Cinta sebagai Terapi: Placebo dan Nocebo
Meski berisiko, cinta juga adalah terapi. Efek placebo cinta mampu meningkatkan kualitas hidup: kehadiran pasangan menurunkan tekanan darah, mengurangi hormon stres, bahkan meningkatkan imunitas. Sebaliknya, efek nocebo terjadi ketika cinta justru memperburuk kondisi psikologis akibat prasangka dan kecemasan berlebihan.

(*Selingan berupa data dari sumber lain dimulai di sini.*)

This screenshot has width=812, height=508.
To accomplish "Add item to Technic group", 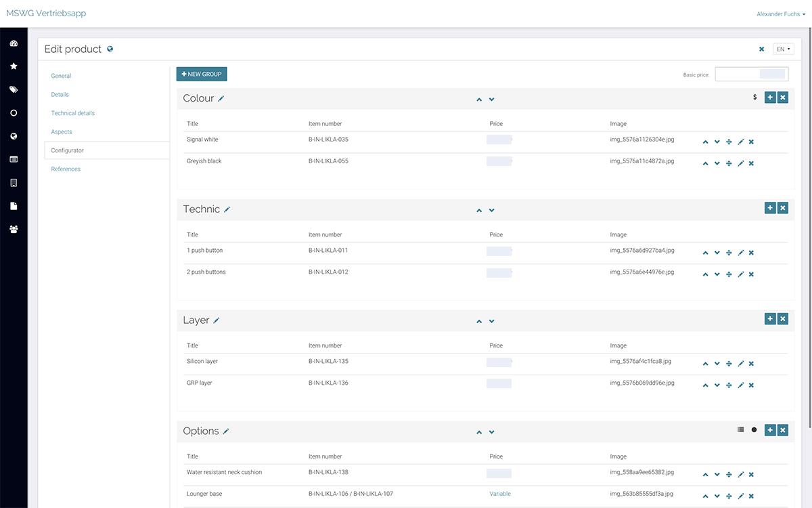I will click(770, 209).
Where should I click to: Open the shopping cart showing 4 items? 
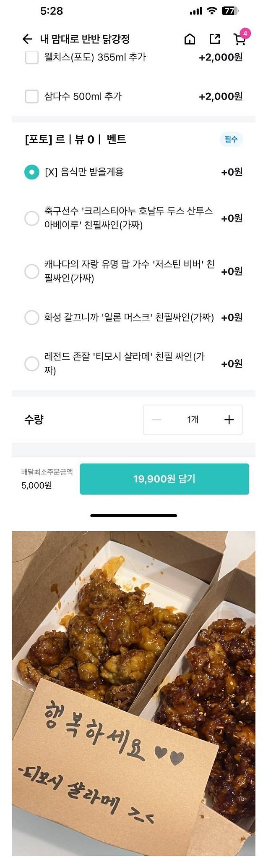(x=239, y=39)
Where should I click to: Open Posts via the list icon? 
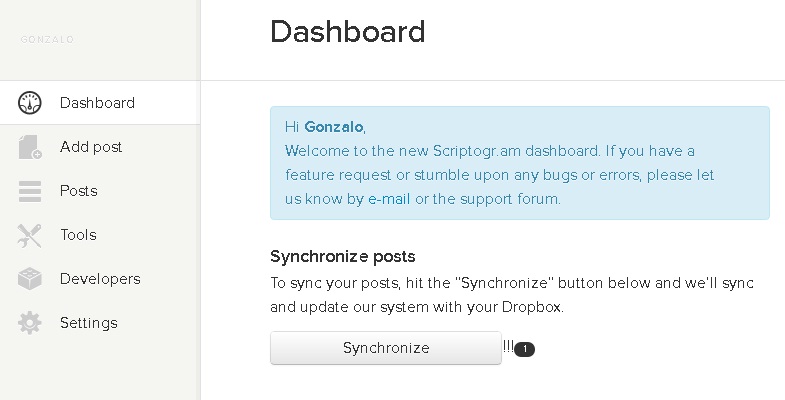[30, 191]
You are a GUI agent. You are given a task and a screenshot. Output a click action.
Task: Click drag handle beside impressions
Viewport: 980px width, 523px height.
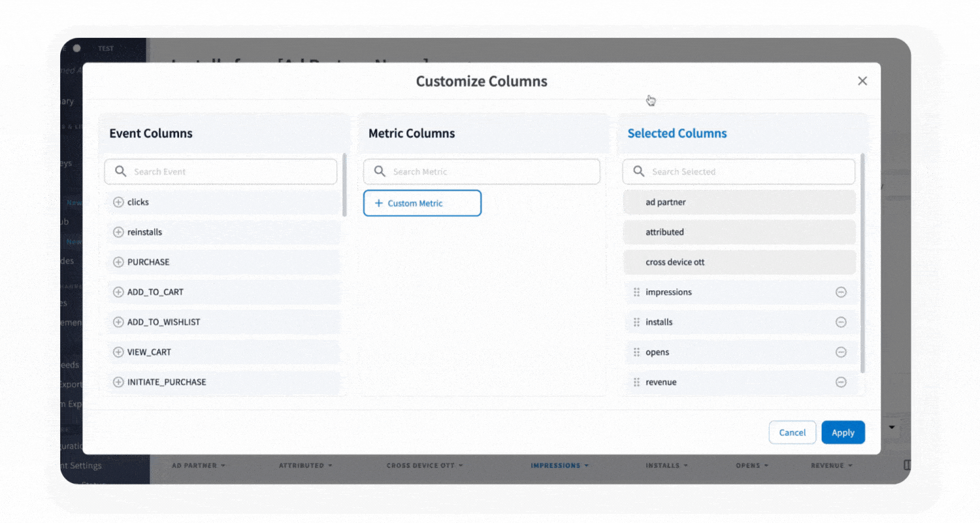[x=636, y=292]
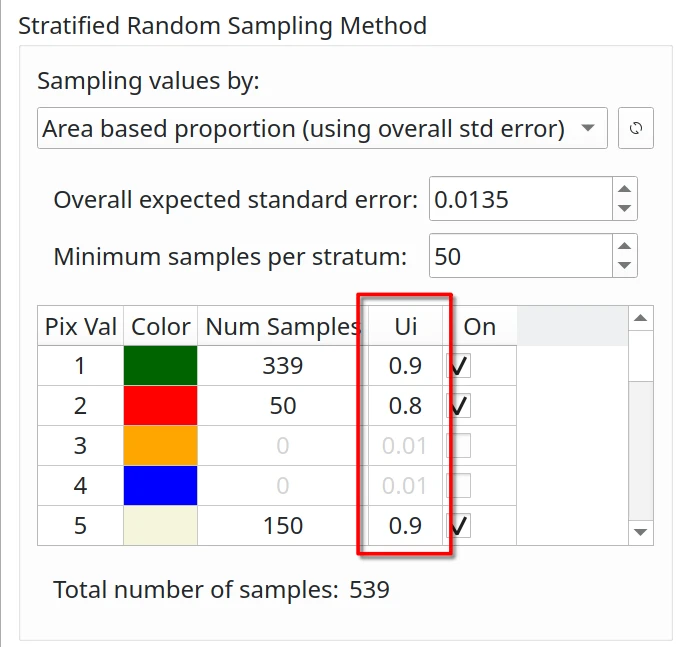The width and height of the screenshot is (682, 647).
Task: Enable the On checkbox for pixel value 3
Action: (460, 446)
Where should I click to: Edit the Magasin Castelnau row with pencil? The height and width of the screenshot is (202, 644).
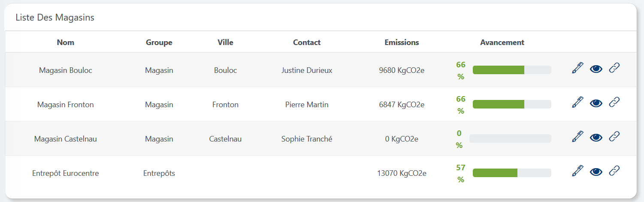[x=578, y=137]
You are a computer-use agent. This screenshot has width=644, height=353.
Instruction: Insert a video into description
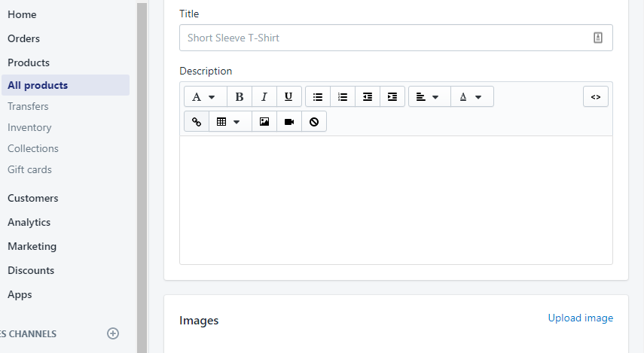289,122
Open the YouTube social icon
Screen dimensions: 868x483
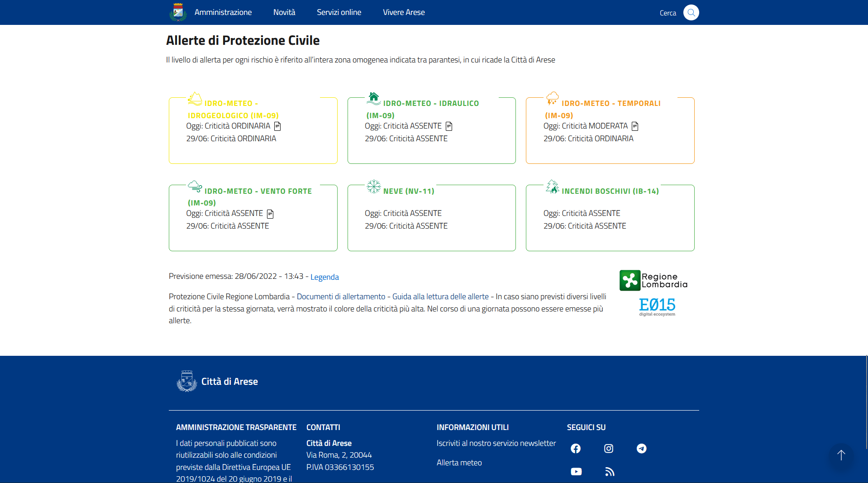tap(576, 471)
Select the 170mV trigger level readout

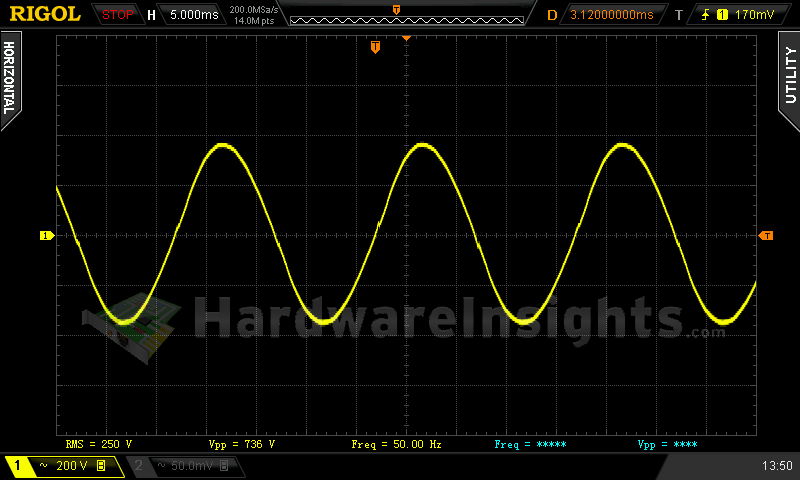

Hubungan yang sehat bekerja layaknya imunomodulator: memperkuat sistem pertahanan tubuh dan memberi energi positif. Sebaliknya, hubungan toksik bagaikan kombinasi obat yang saling meniadakan manfaat, menciptakan efek samping yang lebih parah.
Penutup: Obat Paling Tua
Cinta adalah obat paling tua yang dikenal manusia—dengan dosis yang sulit diukur, mekanisme yang kompleks, dan efek samping yang kadang tak tertahankan. Namun seperti obat lain, cinta bisa menjadi terapi paling mujarab bila diberikan dalam kondisi yang tepat, dengan dosis yang sesuai, dan dengan kesediaan untuk menerima risiko efek sampingnya.
Mungkin di situlah letak keindahan cinta: ia tidak bisa direduksi hanya pada kimia, filsafat, atau ekonomi semata. Ia adalah simfoni yang lahir dari perpaduan semuanya.